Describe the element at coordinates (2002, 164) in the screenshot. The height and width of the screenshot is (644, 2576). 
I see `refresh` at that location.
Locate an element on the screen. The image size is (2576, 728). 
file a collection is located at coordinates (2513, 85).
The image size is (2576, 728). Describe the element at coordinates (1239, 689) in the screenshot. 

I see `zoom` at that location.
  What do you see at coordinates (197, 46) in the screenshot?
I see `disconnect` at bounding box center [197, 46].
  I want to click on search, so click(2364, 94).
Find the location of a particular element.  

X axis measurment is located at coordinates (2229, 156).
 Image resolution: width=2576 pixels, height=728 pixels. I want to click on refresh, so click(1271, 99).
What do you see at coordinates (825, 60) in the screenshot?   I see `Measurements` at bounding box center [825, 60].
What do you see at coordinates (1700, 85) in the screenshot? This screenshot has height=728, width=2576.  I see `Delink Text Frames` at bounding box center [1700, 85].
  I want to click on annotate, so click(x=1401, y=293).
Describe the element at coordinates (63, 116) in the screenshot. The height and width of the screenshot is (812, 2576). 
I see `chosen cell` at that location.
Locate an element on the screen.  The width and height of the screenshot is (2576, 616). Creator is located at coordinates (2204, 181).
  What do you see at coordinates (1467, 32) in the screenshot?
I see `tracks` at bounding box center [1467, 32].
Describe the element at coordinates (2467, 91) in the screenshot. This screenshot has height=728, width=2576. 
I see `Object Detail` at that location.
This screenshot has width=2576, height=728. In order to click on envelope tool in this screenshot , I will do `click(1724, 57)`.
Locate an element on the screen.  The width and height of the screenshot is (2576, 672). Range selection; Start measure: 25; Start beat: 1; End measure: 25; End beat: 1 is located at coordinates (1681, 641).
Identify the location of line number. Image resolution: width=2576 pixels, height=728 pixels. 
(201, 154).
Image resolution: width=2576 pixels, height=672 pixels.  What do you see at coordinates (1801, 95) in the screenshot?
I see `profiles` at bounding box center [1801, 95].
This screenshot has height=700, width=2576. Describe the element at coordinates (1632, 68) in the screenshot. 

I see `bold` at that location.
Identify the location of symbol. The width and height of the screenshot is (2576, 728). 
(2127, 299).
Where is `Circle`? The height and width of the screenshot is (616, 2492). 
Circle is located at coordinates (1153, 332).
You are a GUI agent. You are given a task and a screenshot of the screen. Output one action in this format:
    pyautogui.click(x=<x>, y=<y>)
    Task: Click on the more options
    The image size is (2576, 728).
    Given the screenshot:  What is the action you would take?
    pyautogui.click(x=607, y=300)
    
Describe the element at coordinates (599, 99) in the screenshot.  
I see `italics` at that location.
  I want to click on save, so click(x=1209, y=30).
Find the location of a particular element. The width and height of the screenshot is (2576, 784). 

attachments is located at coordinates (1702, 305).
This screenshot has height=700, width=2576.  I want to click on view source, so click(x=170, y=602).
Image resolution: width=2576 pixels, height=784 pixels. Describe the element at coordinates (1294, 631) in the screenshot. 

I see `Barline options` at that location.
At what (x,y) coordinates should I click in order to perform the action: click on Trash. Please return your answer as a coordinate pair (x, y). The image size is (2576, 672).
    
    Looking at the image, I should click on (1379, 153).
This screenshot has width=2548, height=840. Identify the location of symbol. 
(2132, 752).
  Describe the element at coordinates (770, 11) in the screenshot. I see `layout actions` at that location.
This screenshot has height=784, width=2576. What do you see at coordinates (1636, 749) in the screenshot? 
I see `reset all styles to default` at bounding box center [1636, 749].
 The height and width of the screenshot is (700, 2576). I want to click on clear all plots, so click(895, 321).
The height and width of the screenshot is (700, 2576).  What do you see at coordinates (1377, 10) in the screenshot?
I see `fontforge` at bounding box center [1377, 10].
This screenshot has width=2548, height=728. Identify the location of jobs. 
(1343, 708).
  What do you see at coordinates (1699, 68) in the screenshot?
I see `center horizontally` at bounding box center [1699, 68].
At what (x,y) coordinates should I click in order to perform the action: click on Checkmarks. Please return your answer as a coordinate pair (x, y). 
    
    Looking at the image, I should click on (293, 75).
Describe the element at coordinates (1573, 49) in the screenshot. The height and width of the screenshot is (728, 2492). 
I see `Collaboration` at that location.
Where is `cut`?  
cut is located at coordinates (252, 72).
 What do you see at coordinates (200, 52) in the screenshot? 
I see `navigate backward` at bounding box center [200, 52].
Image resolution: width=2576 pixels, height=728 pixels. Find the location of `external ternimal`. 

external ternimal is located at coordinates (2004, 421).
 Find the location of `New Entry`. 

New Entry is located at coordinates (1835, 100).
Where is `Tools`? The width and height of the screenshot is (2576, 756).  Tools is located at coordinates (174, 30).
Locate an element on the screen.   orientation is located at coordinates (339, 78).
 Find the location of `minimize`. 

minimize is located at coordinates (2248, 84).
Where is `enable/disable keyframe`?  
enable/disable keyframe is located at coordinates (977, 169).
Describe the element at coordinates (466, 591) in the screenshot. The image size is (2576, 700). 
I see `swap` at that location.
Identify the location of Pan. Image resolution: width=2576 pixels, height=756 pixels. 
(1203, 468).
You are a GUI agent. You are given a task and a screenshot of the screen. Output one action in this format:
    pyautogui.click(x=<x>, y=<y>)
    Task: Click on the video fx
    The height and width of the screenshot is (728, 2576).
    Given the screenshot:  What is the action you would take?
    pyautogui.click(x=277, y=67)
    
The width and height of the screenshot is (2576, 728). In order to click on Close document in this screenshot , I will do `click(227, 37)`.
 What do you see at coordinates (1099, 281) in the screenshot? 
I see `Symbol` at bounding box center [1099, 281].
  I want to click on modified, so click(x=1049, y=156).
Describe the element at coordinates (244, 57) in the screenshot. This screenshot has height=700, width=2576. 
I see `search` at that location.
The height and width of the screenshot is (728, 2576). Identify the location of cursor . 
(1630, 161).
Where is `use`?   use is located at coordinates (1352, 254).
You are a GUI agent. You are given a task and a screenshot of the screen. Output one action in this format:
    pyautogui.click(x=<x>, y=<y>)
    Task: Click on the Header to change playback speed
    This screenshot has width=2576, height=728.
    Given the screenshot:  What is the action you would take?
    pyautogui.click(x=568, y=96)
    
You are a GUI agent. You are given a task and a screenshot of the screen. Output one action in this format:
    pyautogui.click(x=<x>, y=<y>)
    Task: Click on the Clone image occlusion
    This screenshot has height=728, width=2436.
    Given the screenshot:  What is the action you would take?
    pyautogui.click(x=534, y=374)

_ _ _

PROMPT ->
Please repeat all the records above, swapping "Locate an element on the screen" for "Point to an element on the screen" wherever it occurs and leaving everything else unchanged.

RESPONSE FOR THIS EXERCISE ->
Describe the element at coordinates (2002, 164) in the screenshot. The height and width of the screenshot is (644, 2576). 
I see `refresh` at that location.
Point to an element on the screen. The image size is (2576, 728). 
file a collection is located at coordinates (2513, 85).
The image size is (2576, 728). Describe the element at coordinates (1239, 689) in the screenshot. 

I see `zoom` at that location.
  What do you see at coordinates (197, 46) in the screenshot?
I see `disconnect` at bounding box center [197, 46].
  I want to click on search, so click(2364, 94).
Find the location of a particular element.  

X axis measurment is located at coordinates (2229, 156).
 Image resolution: width=2576 pixels, height=728 pixels. I want to click on refresh, so click(1271, 99).
What do you see at coordinates (825, 60) in the screenshot?   I see `Measurements` at bounding box center [825, 60].
What do you see at coordinates (1700, 85) in the screenshot? This screenshot has height=728, width=2576.  I see `Delink Text Frames` at bounding box center [1700, 85].
  I want to click on annotate, so click(x=1401, y=293).
Describe the element at coordinates (63, 116) in the screenshot. The height and width of the screenshot is (812, 2576). 
I see `chosen cell` at that location.
Point to an element on the screen.  The width and height of the screenshot is (2576, 616). Creator is located at coordinates (2204, 181).
  What do you see at coordinates (1467, 32) in the screenshot?
I see `tracks` at bounding box center [1467, 32].
Describe the element at coordinates (2467, 91) in the screenshot. This screenshot has height=728, width=2576. 
I see `Object Detail` at that location.
This screenshot has width=2576, height=728. In order to click on envelope tool in this screenshot , I will do `click(1724, 57)`.
Point to an element on the screen.  The width and height of the screenshot is (2576, 672). Range selection; Start measure: 25; Start beat: 1; End measure: 25; End beat: 1 is located at coordinates (1681, 641).
Identify the location of line number. Image resolution: width=2576 pixels, height=728 pixels. 
(201, 154).
Image resolution: width=2576 pixels, height=672 pixels.  What do you see at coordinates (1801, 95) in the screenshot?
I see `profiles` at bounding box center [1801, 95].
This screenshot has height=700, width=2576. Describe the element at coordinates (1632, 68) in the screenshot. 

I see `bold` at that location.
Identify the location of symbol. The width and height of the screenshot is (2576, 728). 
(2127, 299).
Where is `Circle`? The height and width of the screenshot is (616, 2492). 
Circle is located at coordinates (1153, 332).
You are a GUI agent. You are given a task and a screenshot of the screen. Output one action in this format:
    pyautogui.click(x=<x>, y=<y>)
    Task: Click on the more options
    The image size is (2576, 728).
    Given the screenshot:  What is the action you would take?
    pyautogui.click(x=607, y=300)
    
Describe the element at coordinates (599, 99) in the screenshot.  
I see `italics` at that location.
  I want to click on save, so click(x=1209, y=30).
Find the location of a particular element. The width and height of the screenshot is (2576, 784). 

attachments is located at coordinates (1702, 305).
This screenshot has height=700, width=2576.  I want to click on view source, so click(x=170, y=602).
Image resolution: width=2576 pixels, height=784 pixels. Describe the element at coordinates (1294, 631) in the screenshot. 

I see `Barline options` at that location.
At what (x,y) coordinates should I click in order to perform the action: click on Trash. Please return your answer as a coordinate pair (x, y). The image size is (2576, 672).
    
    Looking at the image, I should click on (1379, 153).
This screenshot has width=2548, height=840. Identify the location of symbol. 
(2132, 752).
  Describe the element at coordinates (770, 11) in the screenshot. I see `layout actions` at that location.
This screenshot has height=784, width=2576. What do you see at coordinates (1636, 749) in the screenshot? 
I see `reset all styles to default` at bounding box center [1636, 749].
 The height and width of the screenshot is (700, 2576). I want to click on clear all plots, so click(895, 321).
The height and width of the screenshot is (700, 2576).  What do you see at coordinates (1377, 10) in the screenshot?
I see `fontforge` at bounding box center [1377, 10].
This screenshot has width=2548, height=728. Identify the location of jobs. 
(1343, 708).
  What do you see at coordinates (1699, 68) in the screenshot?
I see `center horizontally` at bounding box center [1699, 68].
At what (x,y) coordinates should I click in order to perform the action: click on Checkmarks. Please return your answer as a coordinate pair (x, y). 
    
    Looking at the image, I should click on (293, 75).
Describe the element at coordinates (1573, 49) in the screenshot. The height and width of the screenshot is (728, 2492). 
I see `Collaboration` at that location.
Where is `cut`?  
cut is located at coordinates (252, 72).
 What do you see at coordinates (200, 52) in the screenshot? 
I see `navigate backward` at bounding box center [200, 52].
Image resolution: width=2576 pixels, height=728 pixels. Find the location of `external ternimal`. 

external ternimal is located at coordinates (2004, 421).
 Find the location of `New Entry`. 

New Entry is located at coordinates (1835, 100).
Where is `Tools`? The width and height of the screenshot is (2576, 756).  Tools is located at coordinates (174, 30).
Point to an element on the screen.   orientation is located at coordinates (339, 78).
 Find the location of `minimize`. 

minimize is located at coordinates (2248, 84).
Where is `enable/disable keyframe`?  
enable/disable keyframe is located at coordinates (977, 169).
Describe the element at coordinates (466, 591) in the screenshot. The image size is (2576, 700). 
I see `swap` at that location.
Identify the location of Pan. Image resolution: width=2576 pixels, height=756 pixels. 
(1203, 468).
You are a GUI agent. You are given a task and a screenshot of the screen. Output one action in this format:
    pyautogui.click(x=<x>, y=<y>)
    Task: Click on the video fx
    The height and width of the screenshot is (728, 2576).
    Given the screenshot:  What is the action you would take?
    pyautogui.click(x=277, y=67)
    
The width and height of the screenshot is (2576, 728). In order to click on Close document in this screenshot , I will do `click(227, 37)`.
 What do you see at coordinates (1099, 281) in the screenshot? 
I see `Symbol` at bounding box center [1099, 281].
  I want to click on modified, so click(x=1049, y=156).
Describe the element at coordinates (244, 57) in the screenshot. This screenshot has height=700, width=2576. 
I see `search` at that location.
The height and width of the screenshot is (728, 2576). Identify the location of cursor . 
(1630, 161).
Where is `use`?   use is located at coordinates (1352, 254).
You are a GUI agent. You are given a task and a screenshot of the screen. Output one action in this format:
    pyautogui.click(x=<x>, y=<y>)
    Task: Click on the Header to change playback speed
    This screenshot has width=2576, height=728.
    Given the screenshot:  What is the action you would take?
    pyautogui.click(x=568, y=96)
    
You are a GUI agent. You are given a task and a screenshot of the screen. Output one action in this format:
    pyautogui.click(x=<x>, y=<y>)
    Task: Click on the Clone image occlusion
    This screenshot has height=728, width=2436.
    Given the screenshot:  What is the action you would take?
    pyautogui.click(x=534, y=374)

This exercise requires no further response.